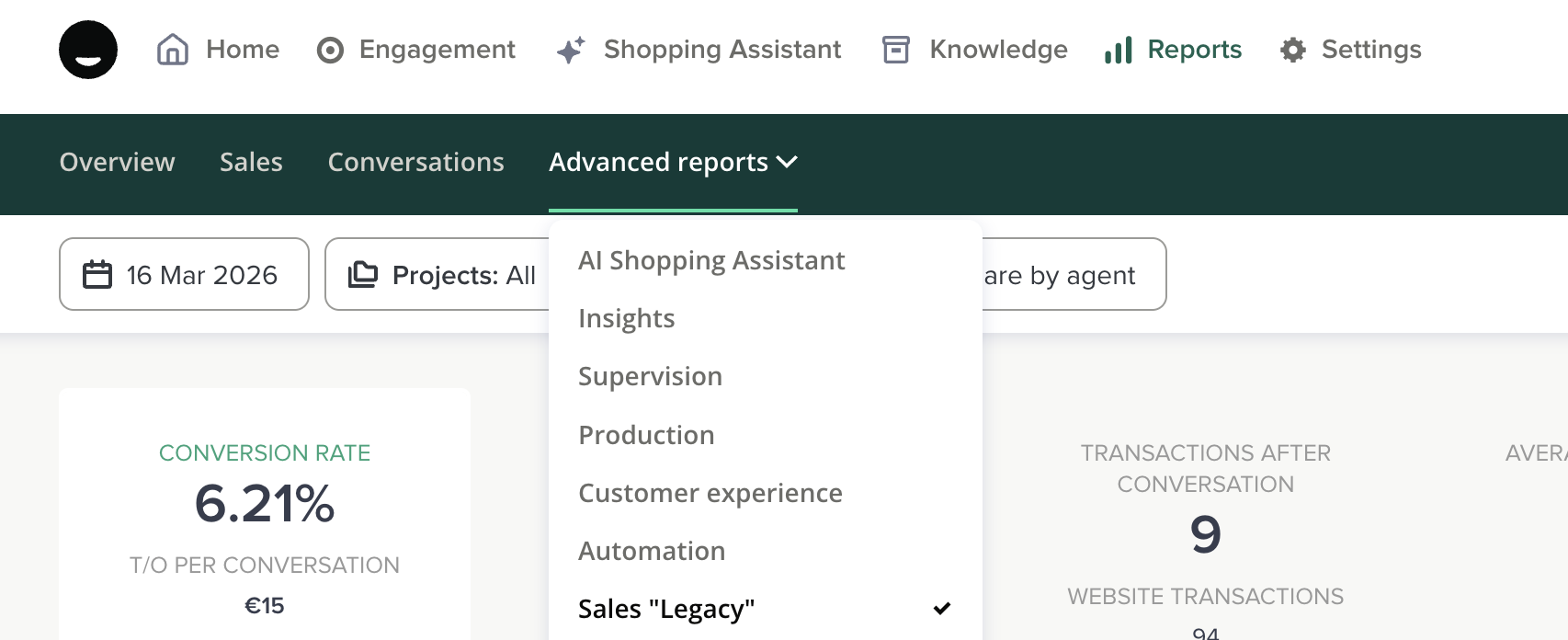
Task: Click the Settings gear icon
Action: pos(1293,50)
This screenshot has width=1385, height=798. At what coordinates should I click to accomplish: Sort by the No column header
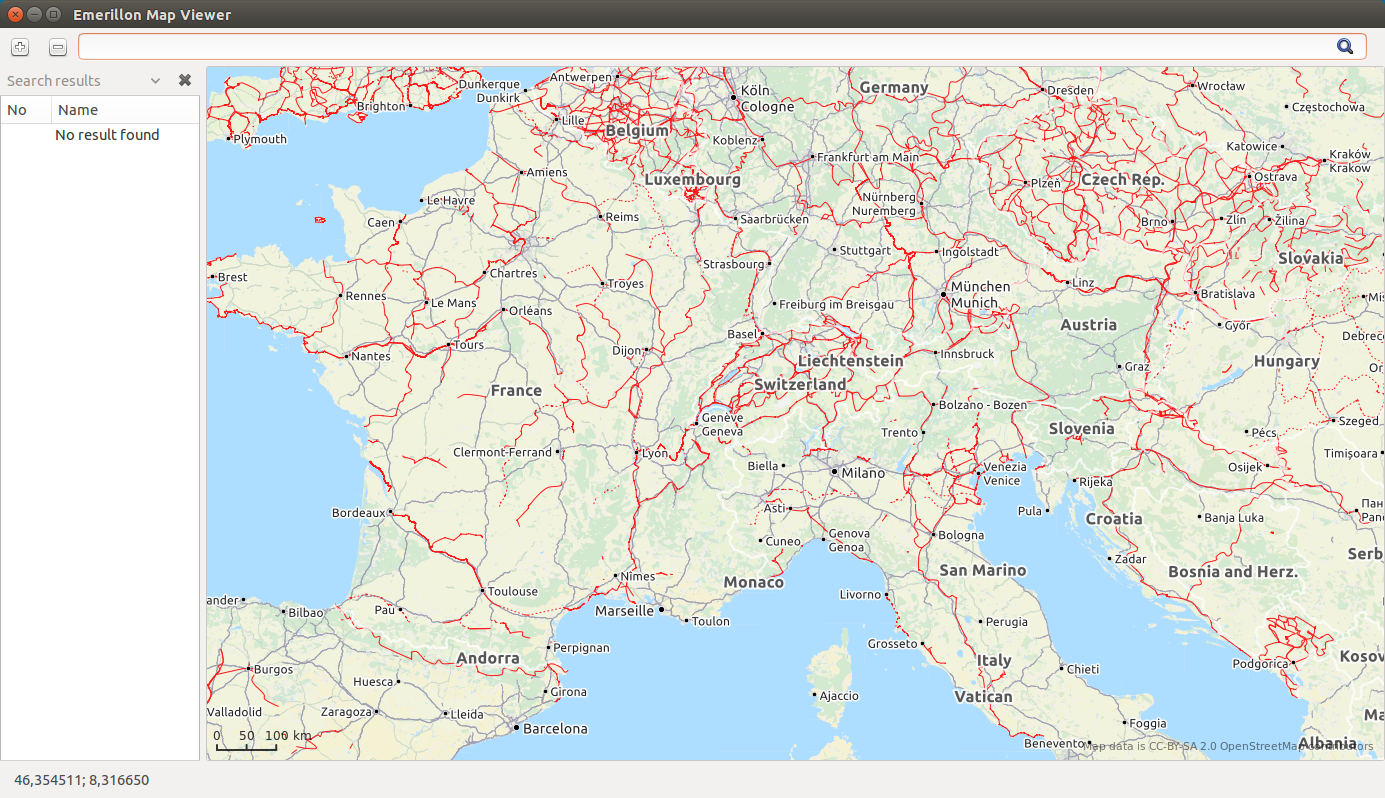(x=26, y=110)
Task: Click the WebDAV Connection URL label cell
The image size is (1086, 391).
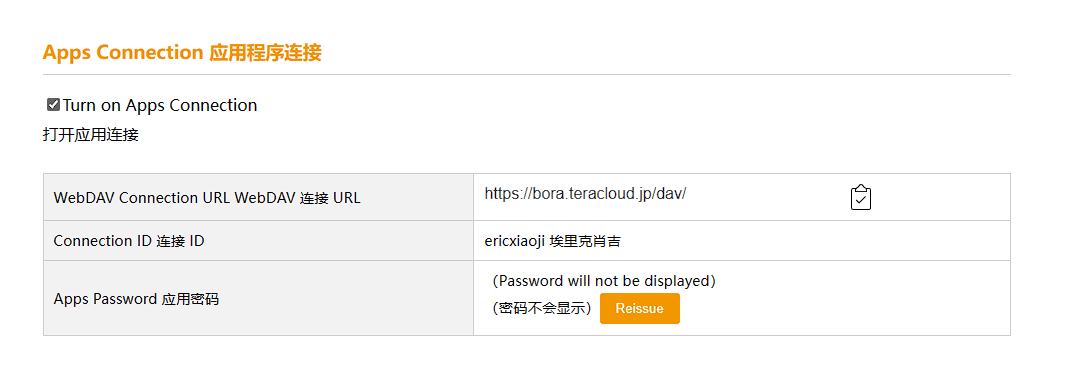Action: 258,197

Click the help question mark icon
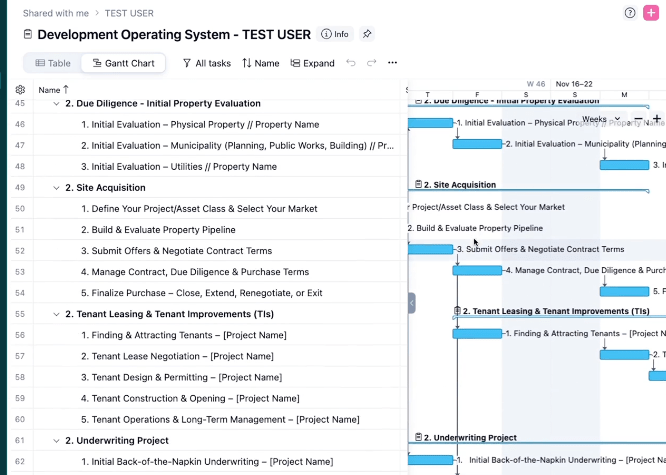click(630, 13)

------------------------

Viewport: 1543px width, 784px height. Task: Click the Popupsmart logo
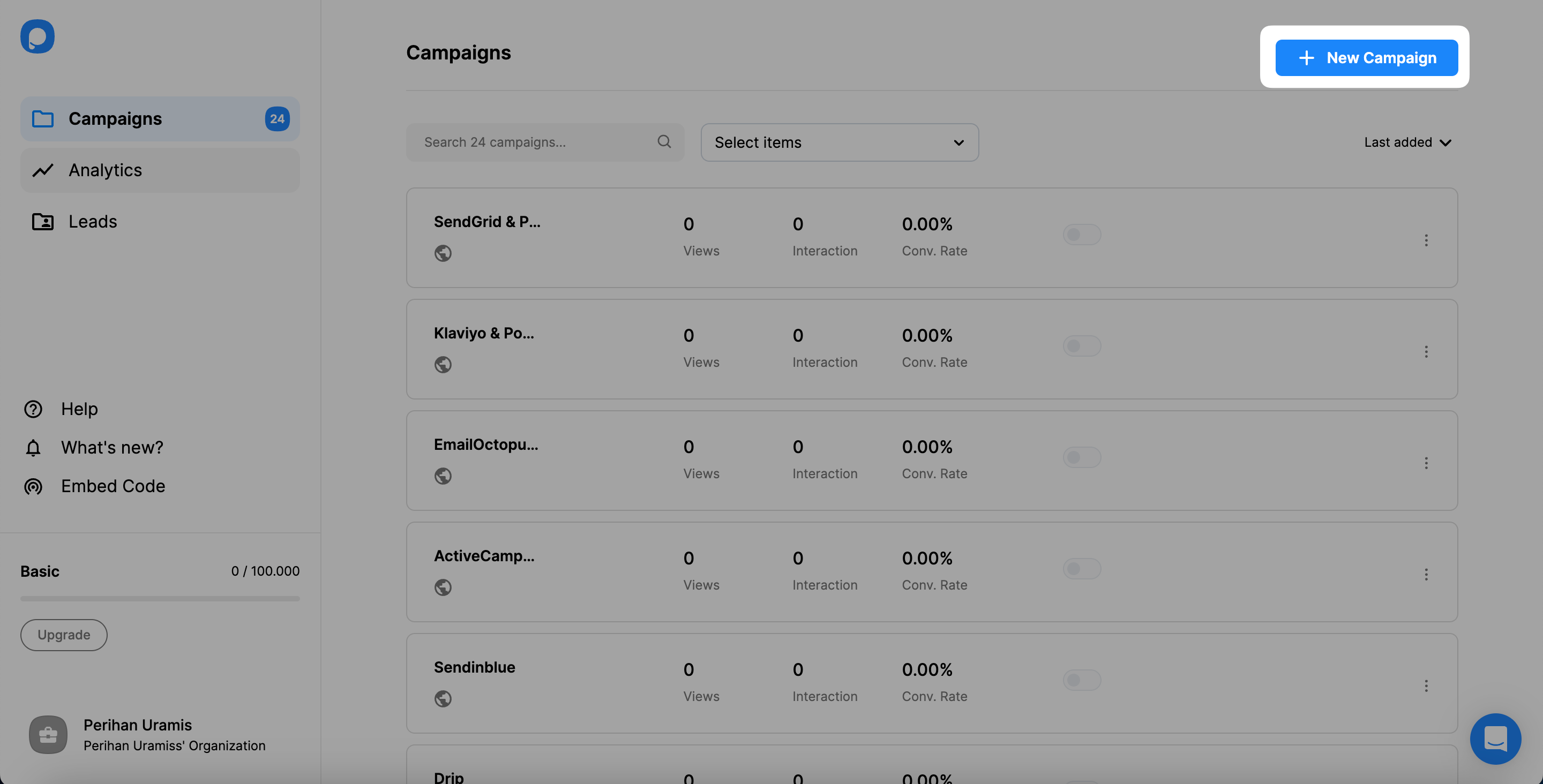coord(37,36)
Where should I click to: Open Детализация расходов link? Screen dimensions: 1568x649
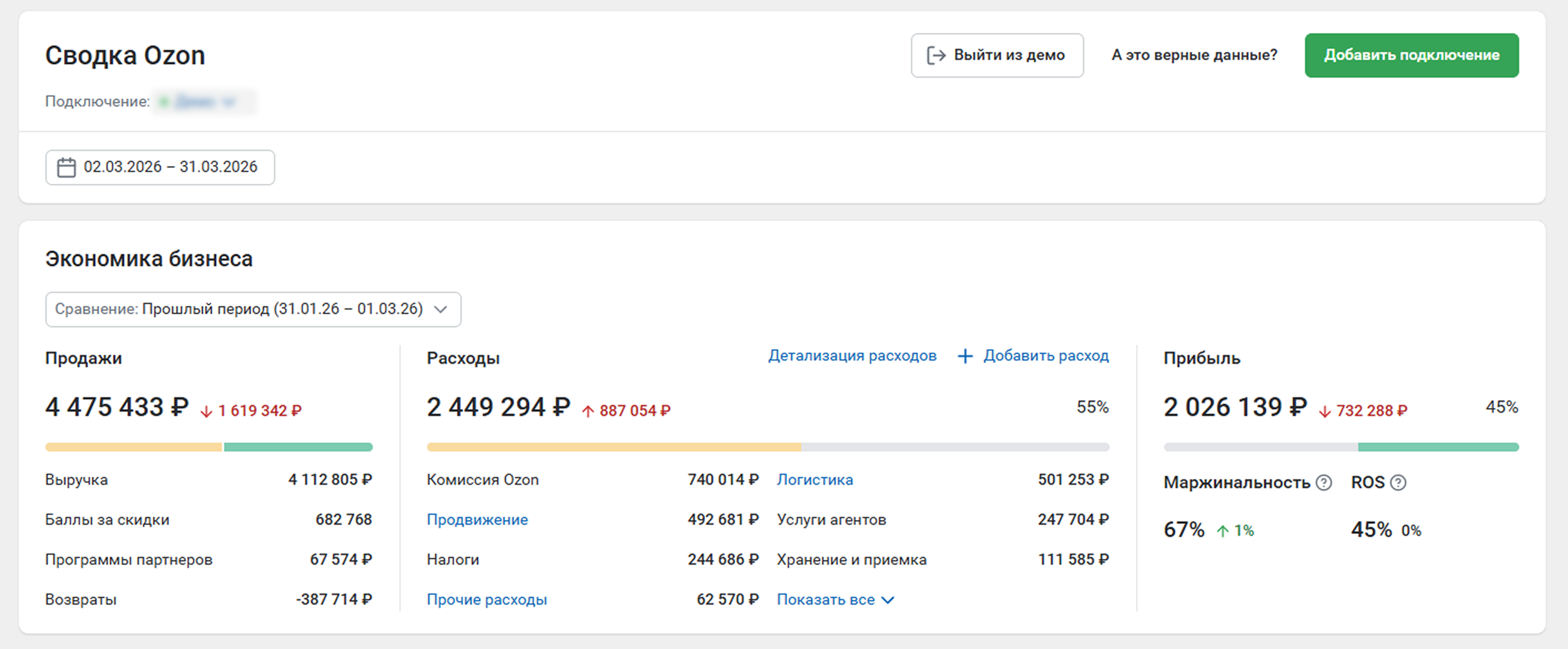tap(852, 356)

------------------------

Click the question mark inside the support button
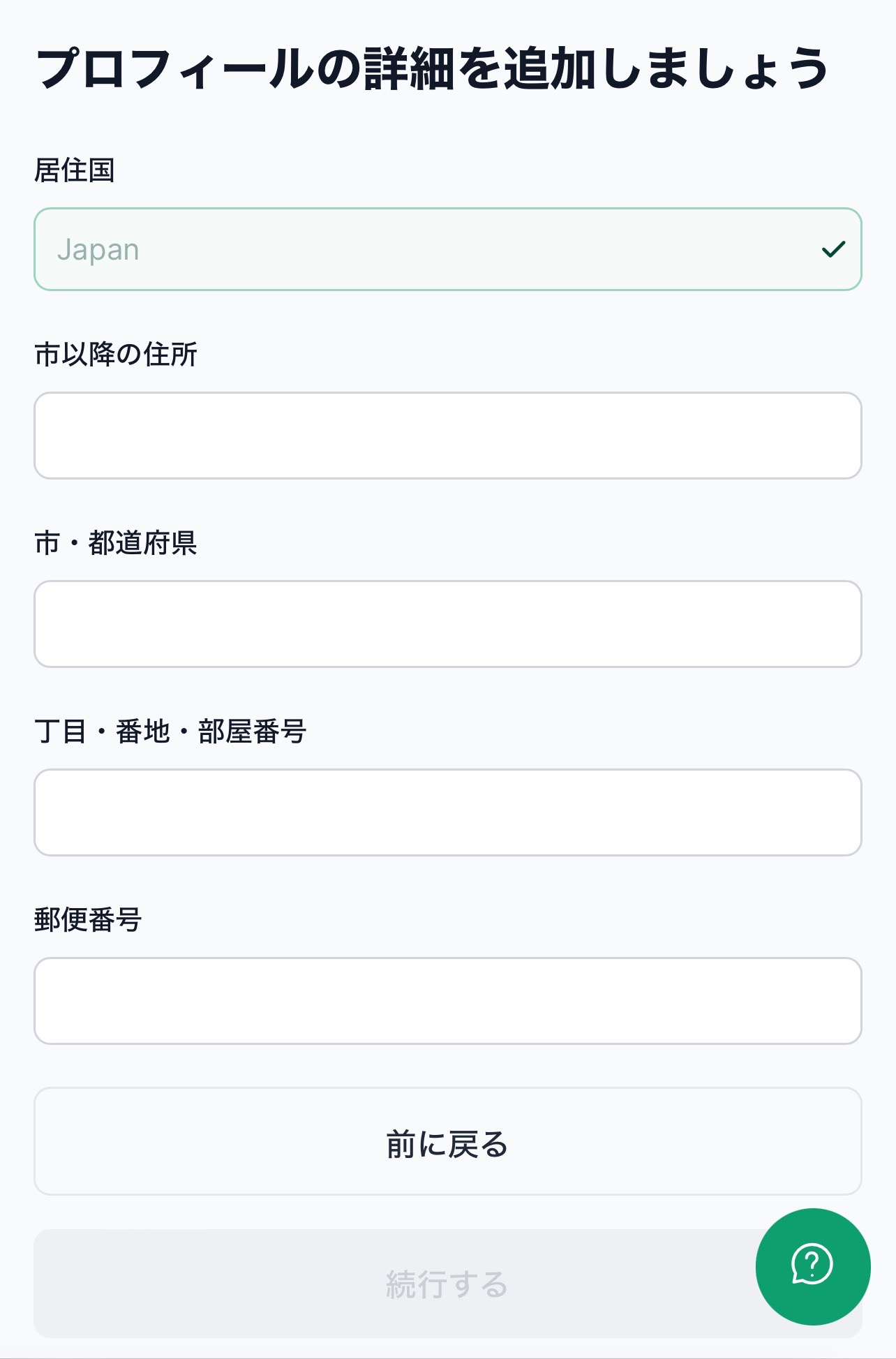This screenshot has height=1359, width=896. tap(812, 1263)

------------------------

**What the task requires:** Copy out the records verbatim, starting at the line that contains "Click the question" and ending at the line that contains "This screenshot has height=1359, width=896.", with both of those lines included. Omit the pictures.

**Exercise solution:**
Click the question mark inside the support button
This screenshot has height=1359, width=896. tap(812, 1263)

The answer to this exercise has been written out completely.